Work to do
Rewrite the lines below as a numbered list, leaving out any blank lines.

The records
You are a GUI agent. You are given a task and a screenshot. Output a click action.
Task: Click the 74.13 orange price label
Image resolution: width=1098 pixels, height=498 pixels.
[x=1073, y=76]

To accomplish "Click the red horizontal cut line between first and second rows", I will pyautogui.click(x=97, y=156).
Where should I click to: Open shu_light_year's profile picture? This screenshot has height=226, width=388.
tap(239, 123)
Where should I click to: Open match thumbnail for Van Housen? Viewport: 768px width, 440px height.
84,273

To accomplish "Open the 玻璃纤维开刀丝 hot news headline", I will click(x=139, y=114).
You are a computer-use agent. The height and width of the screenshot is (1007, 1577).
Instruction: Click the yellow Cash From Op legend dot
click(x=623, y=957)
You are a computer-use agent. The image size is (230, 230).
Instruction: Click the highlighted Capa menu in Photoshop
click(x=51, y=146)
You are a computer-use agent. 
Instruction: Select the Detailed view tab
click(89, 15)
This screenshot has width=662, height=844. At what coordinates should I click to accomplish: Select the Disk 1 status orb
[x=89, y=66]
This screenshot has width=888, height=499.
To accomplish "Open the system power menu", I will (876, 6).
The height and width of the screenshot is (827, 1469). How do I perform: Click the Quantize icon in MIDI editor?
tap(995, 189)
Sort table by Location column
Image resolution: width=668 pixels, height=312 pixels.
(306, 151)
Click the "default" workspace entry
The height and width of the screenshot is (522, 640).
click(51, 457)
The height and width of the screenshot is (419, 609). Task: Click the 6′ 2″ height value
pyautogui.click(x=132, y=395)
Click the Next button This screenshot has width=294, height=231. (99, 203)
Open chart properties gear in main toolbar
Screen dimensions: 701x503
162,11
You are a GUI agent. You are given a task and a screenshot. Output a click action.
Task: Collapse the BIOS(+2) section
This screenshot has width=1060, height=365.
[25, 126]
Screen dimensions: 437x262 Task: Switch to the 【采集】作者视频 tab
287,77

Answer for the task
1. You are a GUI agent. You are given a task and a screenshot. Output a click action.
2. Task: Click the 74.13 orange price label
3. Image resolution: width=1098 pixels, height=498 pixels.
4. [x=1073, y=76]
5. To accomplish "Click the red horizontal cut line between first and second rows", I will pyautogui.click(x=97, y=156).
6. Where should I click to: Open shu_light_year's profile picture? This screenshot has height=226, width=388.
7. tap(239, 123)
8. Where should I click to: Open match thumbnail for Van Housen? Viewport: 768px width, 440px height.
9. 84,273
10. To accomplish "Open the 玻璃纤维开刀丝 hot news headline", I will click(x=139, y=114).
11. You are a computer-use agent. The height and width of the screenshot is (1007, 1577).
12. Instruction: Click the yellow Cash From Op legend dot
13. click(x=623, y=957)
14. You are a computer-use agent. The image size is (230, 230).
15. Instruction: Click the highlighted Capa menu in Photoshop
16. click(x=51, y=146)
17. You are a computer-use agent. 
18. Instruction: Select the Detailed view tab
19. click(89, 15)
20. This screenshot has width=662, height=844. At what coordinates should I click to accomplish: Select the Disk 1 status orb
21. [x=89, y=66]
22. This screenshot has width=888, height=499.
23. To accomplish "Open the system power menu", I will (876, 6).
24. The height and width of the screenshot is (827, 1469). How do I perform: Click the Quantize icon in MIDI editor?
25. tap(995, 189)
26. Sort table by Location column
27. Image resolution: width=668 pixels, height=312 pixels.
28. (306, 151)
29. Click the "default" workspace entry
30. The height and width of the screenshot is (522, 640).
31. click(51, 457)
32. The height and width of the screenshot is (419, 609). Task: Click the 6′ 2″ height value
33. pyautogui.click(x=132, y=395)
34. Click the Next button This screenshot has width=294, height=231. (99, 203)
35. Open chart properties gear in main toolbar
36. Screen dimensions: 701x503
37. 162,11
38. You are a GUI agent. You are given a task and a screenshot. Output a click action.
39. Task: Collapse the BIOS(+2) section
40. This screenshot has width=1060, height=365.
41. [25, 126]
42. Screen dimensions: 437x262 Task: Switch to the 【采集】作者视频 tab
43. 287,77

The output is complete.